Implement pageout clustering at the VM level.

With this patch VM scanner calls pageout_cluster() instead of
->writepage(). pageout_cluster() tries to find a group of dirty pages around
target page, called "pivot" page of the cluster. If group of suitable size is
found, ->writepages() is called for it, otherwise, page_cluster() falls back
to ->writepage().

This is supposed to help in work-loads with significant page-out of
file-system pages from tail of the inactive list (for example, heavy dirtying
through mmap), because file system usually writes multiple pages more
efficiently. Should also be advantageous for file-systems doing delayed
allocation, as in this case they will allocate whole extents at once.

Few points:

 - swap-cache pages are not clustered (although they can be, but by
   page->private rather than page->index)
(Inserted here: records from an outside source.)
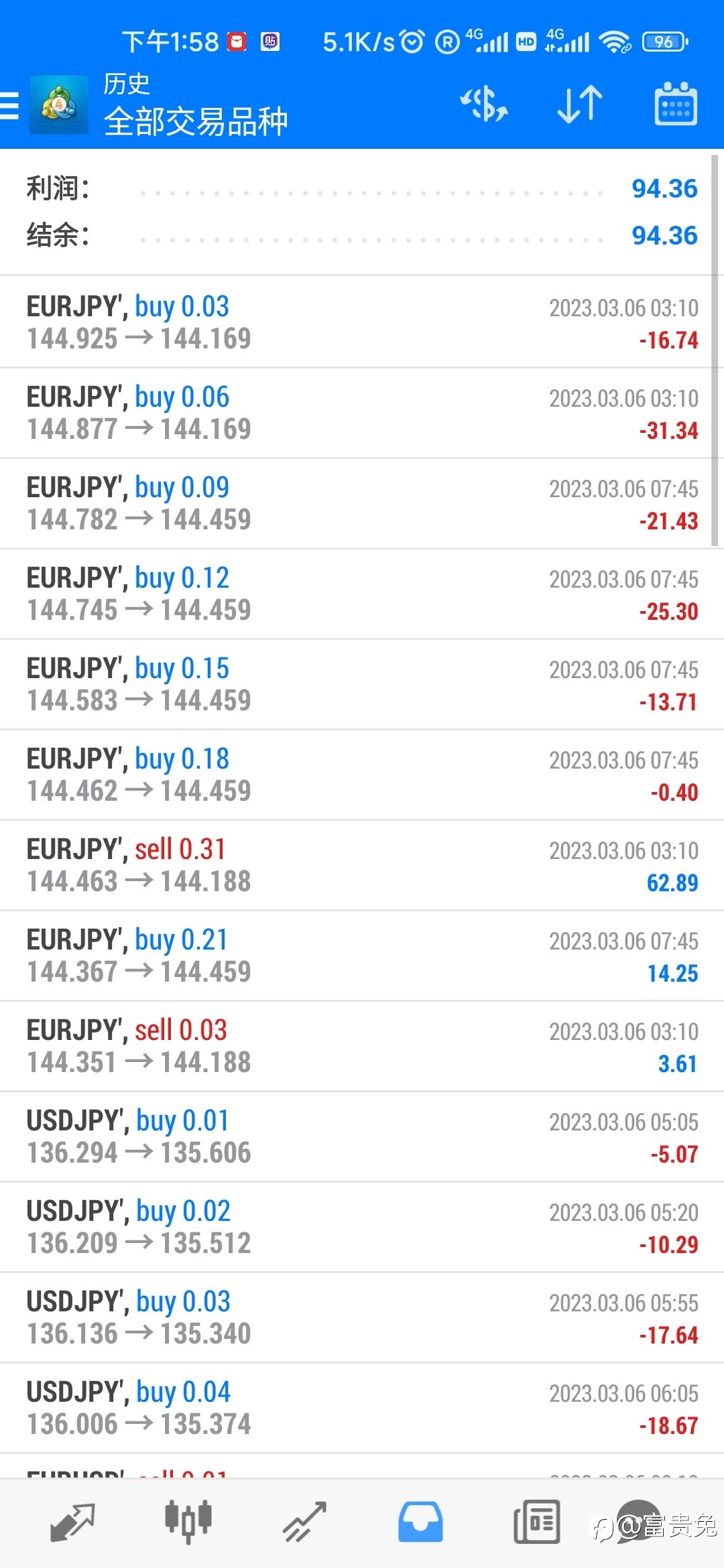Screen dimensions: 724x1568
Task: Open the symbol filter dollar icon
Action: [x=484, y=105]
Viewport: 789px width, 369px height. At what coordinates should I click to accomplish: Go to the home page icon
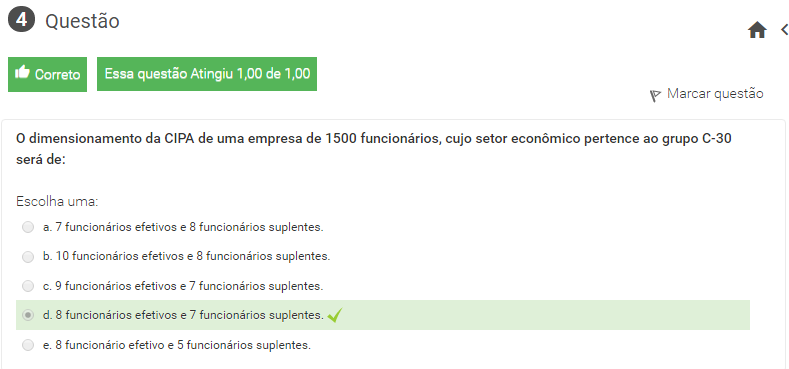[757, 31]
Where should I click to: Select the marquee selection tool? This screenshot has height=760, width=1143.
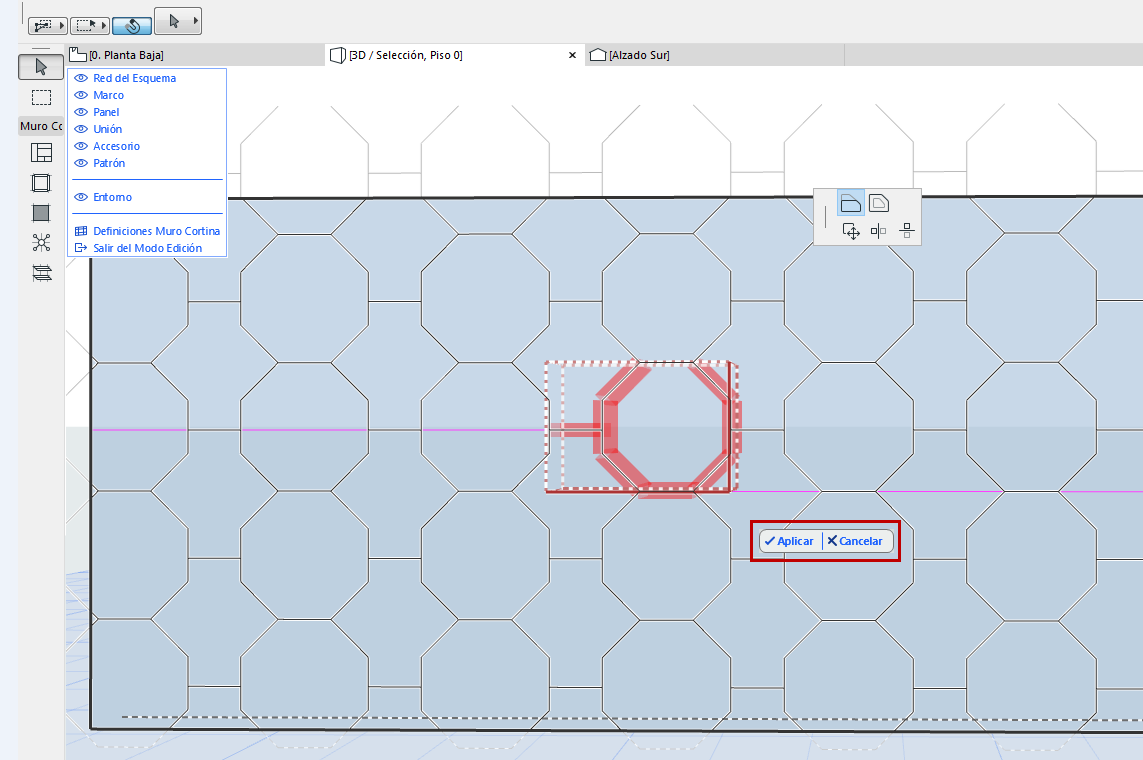pos(40,97)
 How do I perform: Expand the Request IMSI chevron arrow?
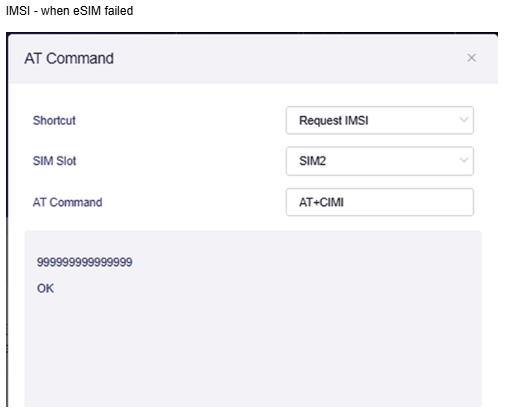tap(464, 120)
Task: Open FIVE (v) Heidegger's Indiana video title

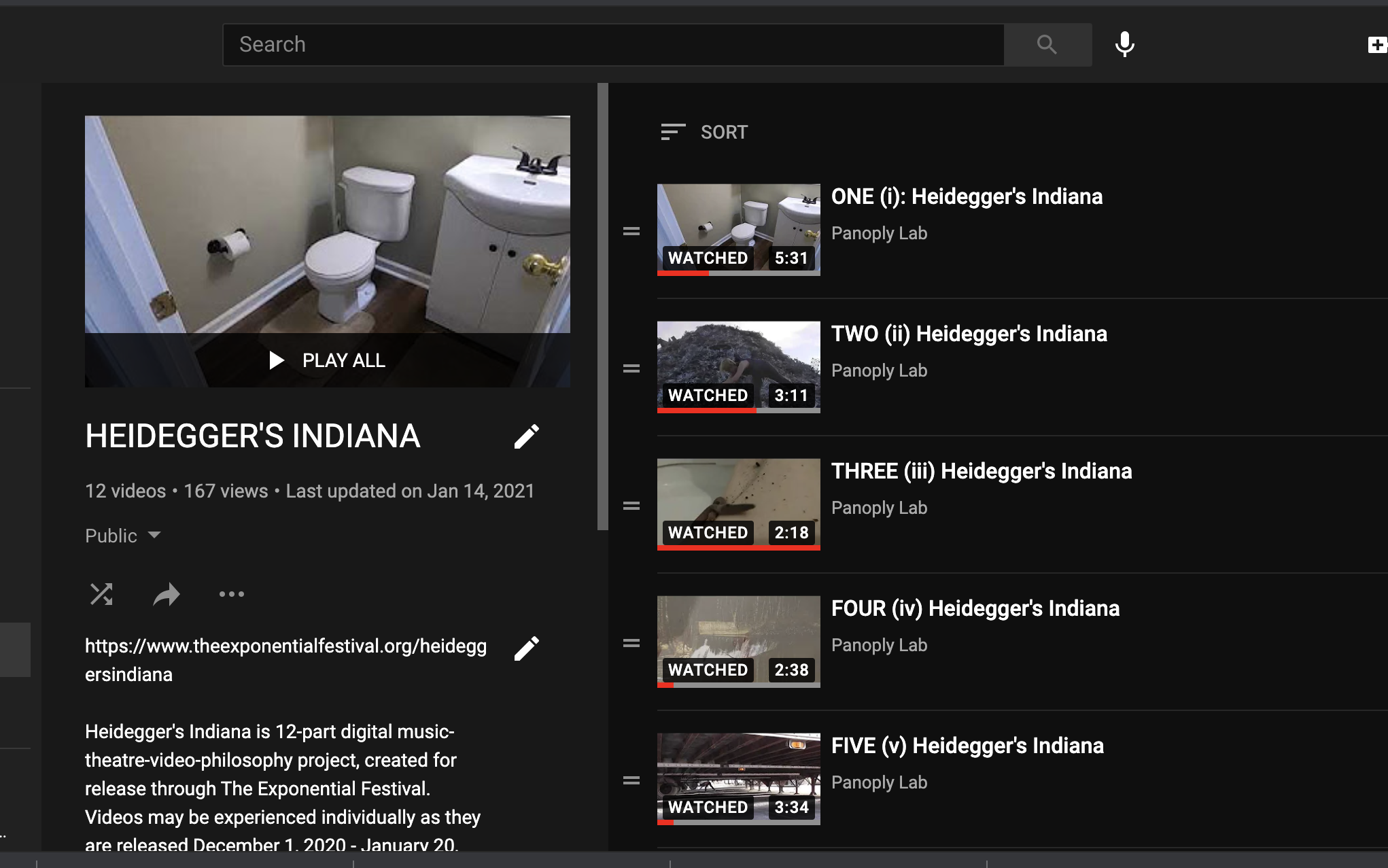Action: click(967, 746)
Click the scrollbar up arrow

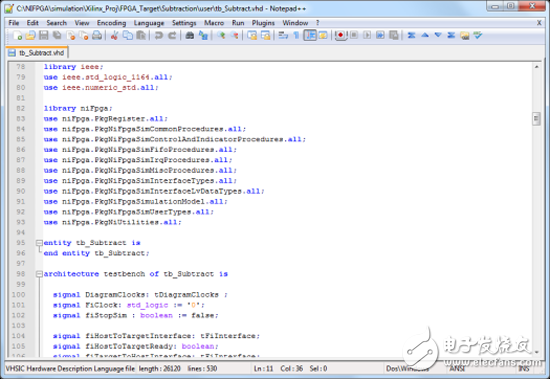pos(536,67)
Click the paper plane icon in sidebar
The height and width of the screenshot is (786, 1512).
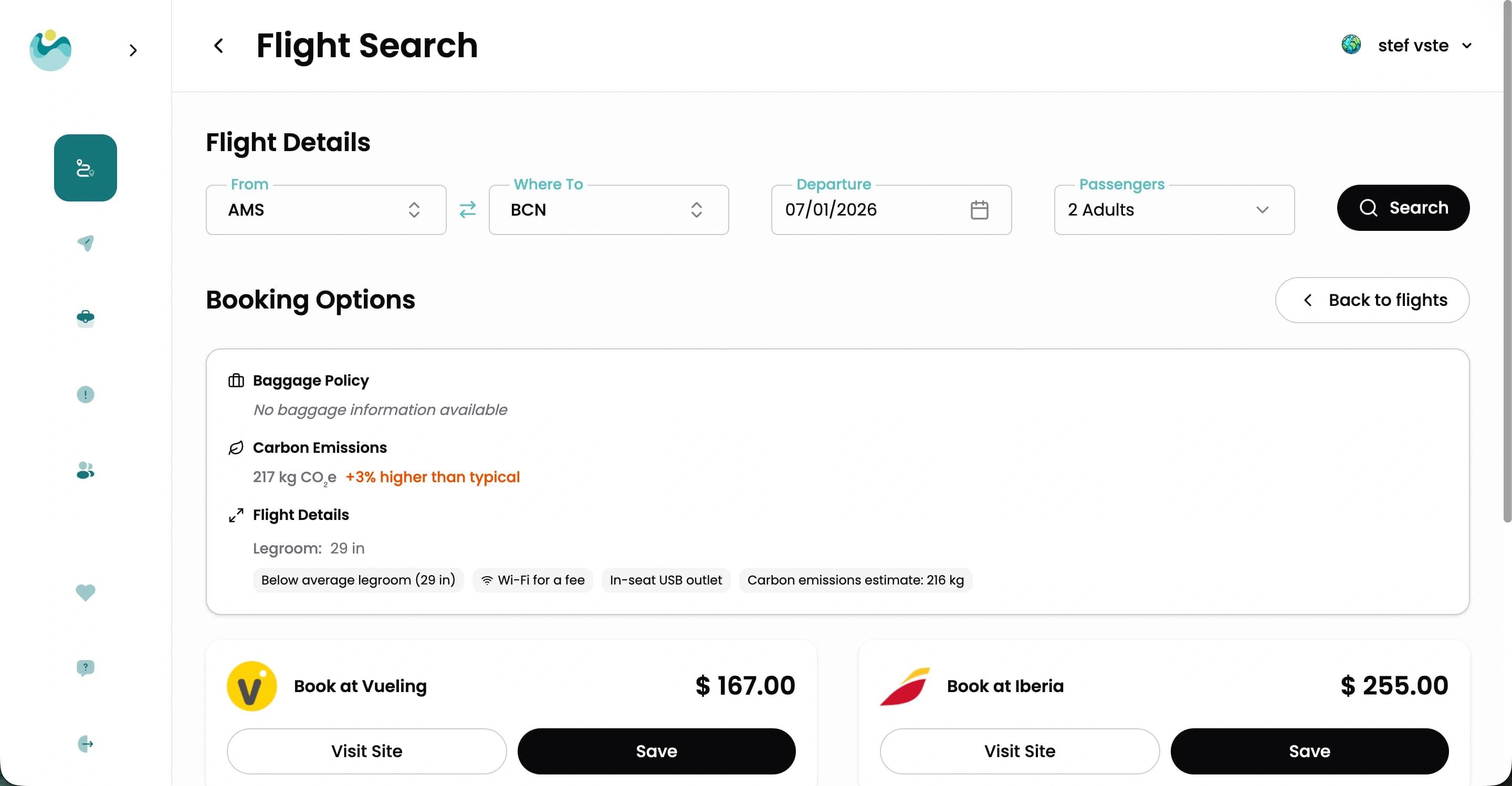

 - currently, kswapd clusters all the time, and direct reclaim only when
   device queue is not congested. Probably direct reclaim shouldn't cluster at
   all.

 - this patch adds new fields to struct writeback_control and expects
   ->writepages() to interpret them. This is needed, because pageout_cluster()
   calls ->writepages() with pivot page already locked, so that ->writepages()
   is allowed to only trylock other pages in the cluster.

   Besides, rather rough plumbing (wbc->pivot_ret field) is added to check
   whether ->writepages() failed to write pivot page for any reason (in latter
   case page_cluster() falls back to ->writepage()).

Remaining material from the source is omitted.